Overall, NAI members demonstrated that they treat consumer privacy as a priority, and collectively devoted thousands of hours to improving disclosures, maintaining consumer choice mechanisms, and meeting with NAI staff to further the industry’s collective understanding of best practices and requirements while ensuring that privacy is treated with equal importance by upstream and downstream partners. As in prior years, NAI staff found a variety of minor violations of the Code as a result of the organization’s robust year-round monitoring program. These included several links that did not appear to function correctly, and disclosures that could have benefitted from additional information regarding data collection and use in specific circumstances. NAI staff worked with members to resolve such issues as quickly as possible, minimizing the potential impact on consumers, and preventing problems from growing into more material violations.

The biggest challenge in 2019 was the industry’s collective compliance with NAI requirements for notice and choice tied to the collection and use of data on connected televisions. This was the first year that NAI members were required to comply with these obligations, and the fact that tailored advertising on connected televisions is still in its nascency has led to confusion about how and when requirements may apply, which was compounded by the lack of an established framework for consumer choice. These problems are similar to what the industry experienced as mobile technologies gained widespread adoption, and those issues were resolved over time thanks to the efforts of the digital advertising industry. NAI staff published a compliance warning to members in October, and devoted considerable time in 2019 to member education with regard to notice and choice tied to connected televisions and expects to see dramatically improved compliance in 2020.

The report also provided an update on the NAI’s achievements over the course of the prior year, such as the publication of the NAI’s 2020 Code of Conduct, several new guidance documents, and much more robust public policy outreach and policymaker education tied to state and federal legislation.

Before the ink dries on the 2019 Annual Report, the NAI has already commenced its 2020 compliance review process. NAI staff is nearly finished reviewing the first group of members, those who joined the NAI last year, and will shortly be moving on to returning member companies. This year, in addition to a heavy focus on connected television requirements, as mentioned above, the NAI is conducting its first annual review based on the 2020 Code of Conduct, which greatly expands the scope of the NAI’s self-regulatory program and introduces a number of new requirements with regard to offline data, Sensitive Information, Precise Location Information, political advertising, and many other topics.

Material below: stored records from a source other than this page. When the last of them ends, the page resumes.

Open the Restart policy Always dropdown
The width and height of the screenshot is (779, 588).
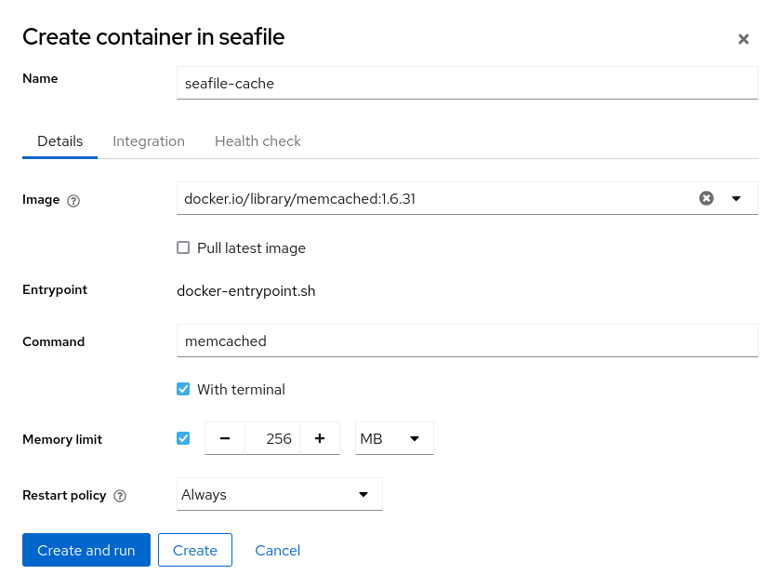[x=279, y=495]
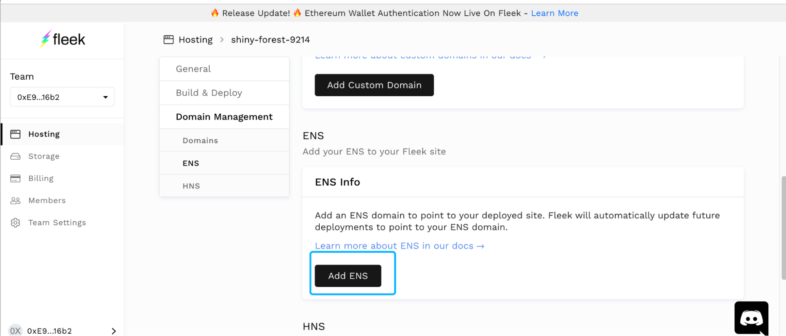Image resolution: width=786 pixels, height=336 pixels.
Task: Click the Storage drive icon
Action: (15, 156)
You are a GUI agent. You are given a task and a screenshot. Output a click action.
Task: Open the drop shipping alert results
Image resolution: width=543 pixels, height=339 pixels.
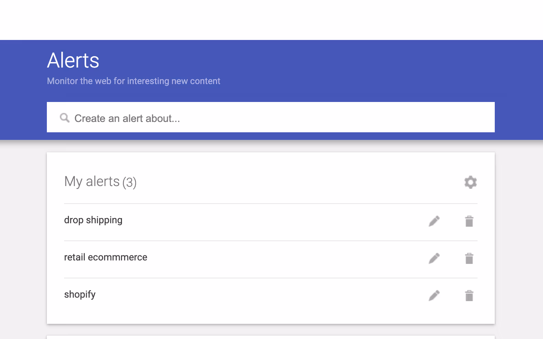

At the outset of the year, when the broader 2020 Code went into effect, the NAI was forced to delay enforcement of two new requirements: just-in-time notice for the collection of Precise Location Information, and a global cross-device Opt-Out Mechanism for Audience Matched Advertising. At the time, the NAI intended to begin enforcement of these provisions on July 1, as part of this year’s compliance review. Both of these requirements involve extensive changes to and development of the digital advertising infrastructure, so additional time was necessary to bring them to fruition. While the NAI and its members have devoted extensive time and effort to developing the requisite background technologies necessary for compliance with these requirements, this year’s public health crisis and resulting limitations on resources have made it impossible to meet the planned timeline, and the NAI now plans to begin enforcement of these two provisions on January 1, 2021.

In the meantime, NAI staff is continuing its education and compliance efforts, helping member companies to provide better disclosures and more thorough consumer choice mechanisms, while continuing to advocate for federal privacy legislation and developing new guidance and best practices in novel issues for digital advertising.